The implications for the delivery of innovative services to support children living in HIV families have been highlighted in this paper. An important step in giving these issues much greater public space is taking place and this political recognition is significant in the allocation of funding to allow such services to be established and delivered to clients. More importantly, such discourses may remove the stigma associated with HIV and therefore allow families affected by this illness to come forward and discuss their concerns and seek appropriate interventions. For example, in 2007, the importance of the well-being of children in HIV-affected families was recognized in the progress assessment of the Millennium Development Goals (MDGs). Likewise, world leaders, during a 2011 meeting of the United Nations General Assembly, committed to work together to achieve a 90% reduction in the number of new HIV infections among children. However, in order to achieve these goals, it is necessary to more actively engage children and their families, and the communities they live in. This means better understanding the social issues that affect such families, as discussed in this paper, and more importantly, from the perspectives and experiences of the children.

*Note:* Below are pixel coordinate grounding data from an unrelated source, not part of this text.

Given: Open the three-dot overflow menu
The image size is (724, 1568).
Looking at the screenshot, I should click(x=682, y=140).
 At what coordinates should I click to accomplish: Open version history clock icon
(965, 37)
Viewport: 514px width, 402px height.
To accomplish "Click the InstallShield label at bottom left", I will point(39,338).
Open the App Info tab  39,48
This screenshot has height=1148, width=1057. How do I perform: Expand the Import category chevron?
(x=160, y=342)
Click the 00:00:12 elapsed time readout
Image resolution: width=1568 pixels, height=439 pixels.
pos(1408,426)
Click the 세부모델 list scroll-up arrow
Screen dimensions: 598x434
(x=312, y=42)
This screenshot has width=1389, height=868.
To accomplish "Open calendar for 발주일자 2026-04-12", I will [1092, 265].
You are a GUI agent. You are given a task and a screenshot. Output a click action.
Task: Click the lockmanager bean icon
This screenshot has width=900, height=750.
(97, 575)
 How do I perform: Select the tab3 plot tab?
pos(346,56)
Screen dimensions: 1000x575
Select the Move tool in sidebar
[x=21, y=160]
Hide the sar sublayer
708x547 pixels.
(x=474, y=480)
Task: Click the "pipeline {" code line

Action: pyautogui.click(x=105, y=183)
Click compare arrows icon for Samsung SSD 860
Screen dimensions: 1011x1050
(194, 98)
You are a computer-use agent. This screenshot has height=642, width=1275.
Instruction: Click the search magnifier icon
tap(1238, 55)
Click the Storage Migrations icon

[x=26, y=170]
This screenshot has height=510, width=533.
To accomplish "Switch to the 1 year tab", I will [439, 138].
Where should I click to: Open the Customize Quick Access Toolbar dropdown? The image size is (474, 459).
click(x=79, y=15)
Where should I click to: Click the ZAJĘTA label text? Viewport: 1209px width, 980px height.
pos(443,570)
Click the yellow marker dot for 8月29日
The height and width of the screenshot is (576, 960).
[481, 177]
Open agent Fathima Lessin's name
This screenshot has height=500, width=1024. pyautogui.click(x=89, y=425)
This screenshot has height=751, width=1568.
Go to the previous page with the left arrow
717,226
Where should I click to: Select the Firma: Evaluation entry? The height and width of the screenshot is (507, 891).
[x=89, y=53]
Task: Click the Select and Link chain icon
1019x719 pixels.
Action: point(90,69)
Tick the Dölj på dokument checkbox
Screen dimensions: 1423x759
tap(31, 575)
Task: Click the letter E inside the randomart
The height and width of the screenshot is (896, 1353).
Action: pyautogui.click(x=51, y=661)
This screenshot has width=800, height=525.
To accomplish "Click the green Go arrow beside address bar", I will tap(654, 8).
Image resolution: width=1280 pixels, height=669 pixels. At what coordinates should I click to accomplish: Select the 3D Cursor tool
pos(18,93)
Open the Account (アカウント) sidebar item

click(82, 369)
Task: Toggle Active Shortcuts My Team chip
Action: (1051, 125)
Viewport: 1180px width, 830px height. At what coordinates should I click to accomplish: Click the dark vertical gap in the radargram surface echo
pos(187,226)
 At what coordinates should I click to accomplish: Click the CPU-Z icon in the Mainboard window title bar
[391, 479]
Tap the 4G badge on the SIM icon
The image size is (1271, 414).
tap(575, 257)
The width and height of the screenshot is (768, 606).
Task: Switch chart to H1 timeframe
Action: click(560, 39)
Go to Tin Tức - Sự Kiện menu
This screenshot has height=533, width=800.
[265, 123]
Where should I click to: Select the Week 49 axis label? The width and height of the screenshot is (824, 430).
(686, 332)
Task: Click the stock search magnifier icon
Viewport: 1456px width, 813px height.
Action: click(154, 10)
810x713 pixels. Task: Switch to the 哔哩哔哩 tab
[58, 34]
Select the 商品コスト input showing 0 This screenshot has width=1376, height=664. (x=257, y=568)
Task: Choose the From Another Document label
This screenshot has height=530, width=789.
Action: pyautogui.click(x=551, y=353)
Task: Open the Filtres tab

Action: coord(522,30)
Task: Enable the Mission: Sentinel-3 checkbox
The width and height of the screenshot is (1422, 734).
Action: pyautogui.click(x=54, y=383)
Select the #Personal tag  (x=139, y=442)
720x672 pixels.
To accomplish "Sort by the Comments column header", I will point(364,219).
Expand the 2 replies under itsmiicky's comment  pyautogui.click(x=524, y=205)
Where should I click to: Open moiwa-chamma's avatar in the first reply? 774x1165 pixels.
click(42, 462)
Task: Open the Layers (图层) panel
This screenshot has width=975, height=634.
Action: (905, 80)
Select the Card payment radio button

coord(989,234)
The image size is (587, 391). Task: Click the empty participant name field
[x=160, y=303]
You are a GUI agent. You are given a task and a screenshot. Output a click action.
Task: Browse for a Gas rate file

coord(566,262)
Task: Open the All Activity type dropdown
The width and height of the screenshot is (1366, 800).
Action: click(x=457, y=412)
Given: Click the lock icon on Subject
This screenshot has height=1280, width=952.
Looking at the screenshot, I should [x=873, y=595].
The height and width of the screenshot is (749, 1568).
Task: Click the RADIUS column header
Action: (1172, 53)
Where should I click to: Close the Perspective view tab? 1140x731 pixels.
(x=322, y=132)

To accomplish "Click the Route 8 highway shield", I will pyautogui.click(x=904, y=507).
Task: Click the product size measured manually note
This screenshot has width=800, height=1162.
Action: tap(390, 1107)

What is urgently required to help children such as Rafik is the development of innovative interventions using language, information, and access to social support services that reduce their concerns and increase life opportunities for this population. Children should be seen as important stakeholders in this debate and, at least, inform the development of strategies that empower them to cope with living in families with HIV. Many of the interventions we suggest are more social and attitudinal than medical. Medicine has made significant advances in assisting people live longer with HIV. Now we need to focus our attention on how we can make the lives of people, and children, affected by HIV entering into families equally a less socially disruptive event through knowledge that promotes information and interventions that both significantly lessens stigma and empowers children living in HIV families. ‘Now we need to focus our attention on how we can improve the lives of children affected by HIV through knowledge that promotes interventions that significantly lessen the stigma associated with HIV and empowers children and their families.

Acknowledgements

The authors express their gratitude to the participants for sharing their experiences. The first author would like to acknowledge the financial support received from University of New England, School of Health.

Financial Support

The first author received financial support from University of New England, School of Health for conducting this research.

1When community members referred to their HIV status as kharaprog they specifically meant that the informants had contracted it via extramarital sexual relations with sex workers.

2In the context of sexuality, men who have been engaged in sexual relations outside of a heterosexual marriage are considered kharaplok.

3When other people referred to kharapkaj they specifically implied sexual promiscuity or, more particularly, that people had extramarital relations with sex workers.